The control group consisted of adult volunteers who attended Gazi University Hospital for routine check-ups and met the inclusion and exclusion criteria. Controls were selected through a one-to-one matching method based on body composition, ensuring comparability with the patient group in terms of age, sex, and BMI. Diabetes was excluded based on fasting plasma glucose < 126 mg/dL and HbA1c < 6.5%, and in necessary cases, 2-h plasma glucose < 200 mg/dL following a 75 g OGTT. Exclusion criteria for both groups included a history of thyroid dysfunction, malignancy, pancreatitis, pancreatic surgery, liver, kidney, or heart failure, alcohol consumption, pregnancy, the use of medications affecting blood glucose levels (e.g., steroids), and gastrointestinal infections within one month prior to fecal examination. Control subjects were not selected from a pre-existing database of individuals with prior body composition assessments but were instead screened among volunteers until a suitable match was identified.

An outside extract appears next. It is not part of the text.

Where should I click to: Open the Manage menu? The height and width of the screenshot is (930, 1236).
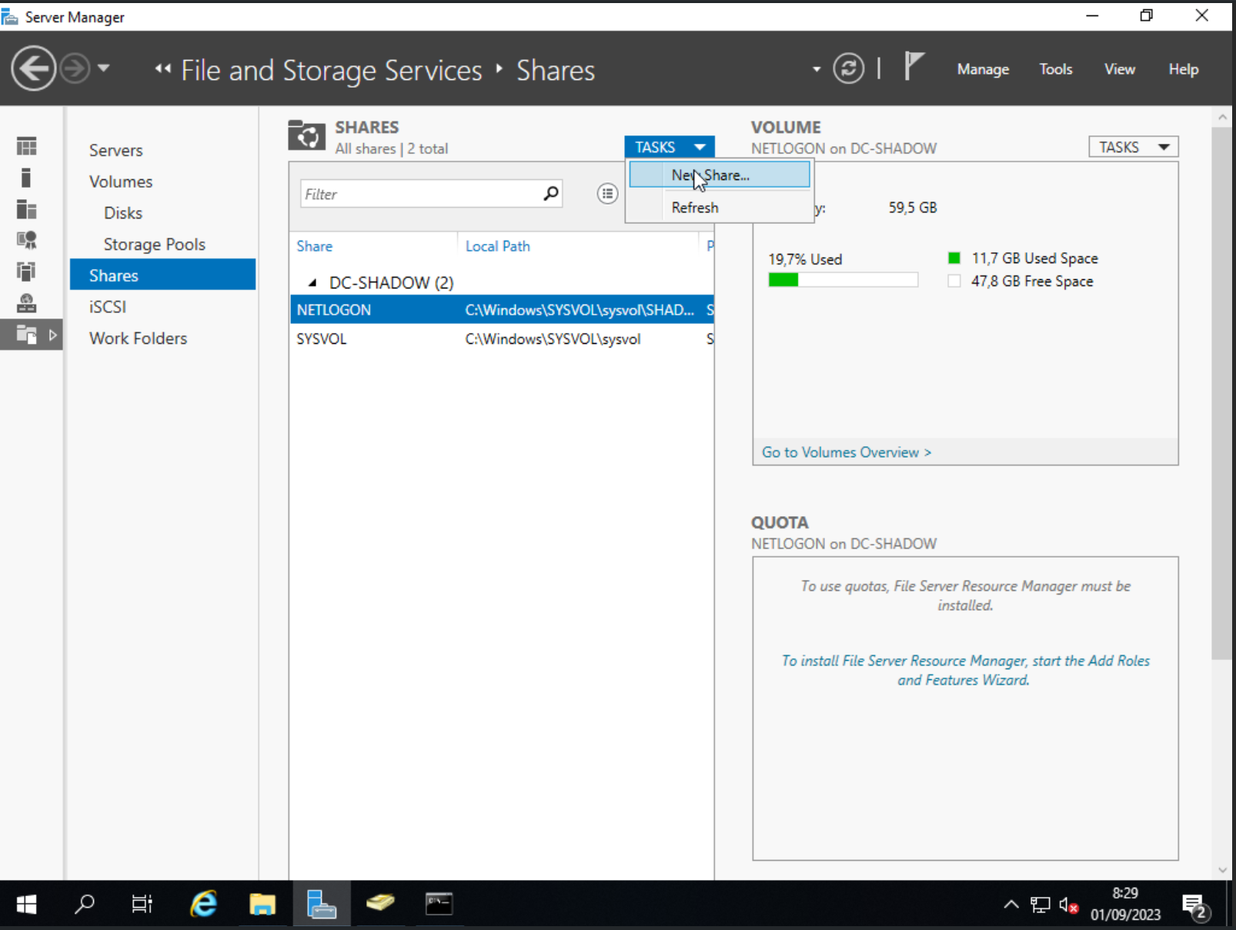coord(983,69)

Data collection and clinical assessments

A detailed medical history, including the duration of hypertension, dyslipidemia, atherosclerotic cardiovascular disease (ASCVD), and medications, was obtained for all participants. Physical examination data, including height, weight, BMI, waist circumference, waist-to-hip ratio, and visceral adiposity levels, were recorded. Body composition was assessed using the Tanita BC-418MA Body Composition Analyzer (Tanita Corp., Tokyo, Japan). The patient group was treatment-naive with respect to diabetes, meaning that they were not on any antidiabetic medication. Ten patients in the patient group and one individual in the control group had a history of cardiovascular disease and were receiving statin therapy. Consequently, lipid parameters could not be matched and were excluded from the analysis.

Laboratory measurements and biochemical analysis

After at least 8 h of fasting, 25 mL of blood and 20 g of stool samples were collected from each participant. The homeostasis model assessment for insulin resistance (HOMA-IR) was calculated as follows: HOMA-IR = Fasting insulin (µIU/mL) × Fasting glucose (mg/dL) / 405 [4]. All biochemical parameters were analyzed using standardized methods. Fasting glucose was determined by the hexokinase enzymatic reference method, while HbA1c levels were assessed through high-performance liquid chromatography. Insulin and C-peptide were measured using electro-immunoassay method. Fecal elastase was analyzed using an ELISA-based method (COMBIWASH HUMAN, IDK Pancreatic Elastase ELISA, North America). Fecal elastase levels were used to diagnose exocrine pancreatic insufficiency, with values of ≤ 200 µg/g indicating mild-to-moderate exocrine pancreatic insufficiency and ≤ 100 µg/g indicating severe exocrine pancreatic insufficiency.

Imaging assessments

Various imaging modalities, including abdominal ultrasound, endoscopic ultrasound, computed tomography (CT), proton magnetic resonance spectroscopy, and magnetic resonance imaging (MRI), are commonly utilized to assess pancreatic fat content. However, ultrasound has inherent limitations in the evaluation of the pancreas, particularly in individuals with overweight or obesity [8, 9]. Nonetheless, given its low cost, wide availability, and the absence of ionizing radiation exposure, abdominal ultrasound was chosen as the primary imaging modality in our study.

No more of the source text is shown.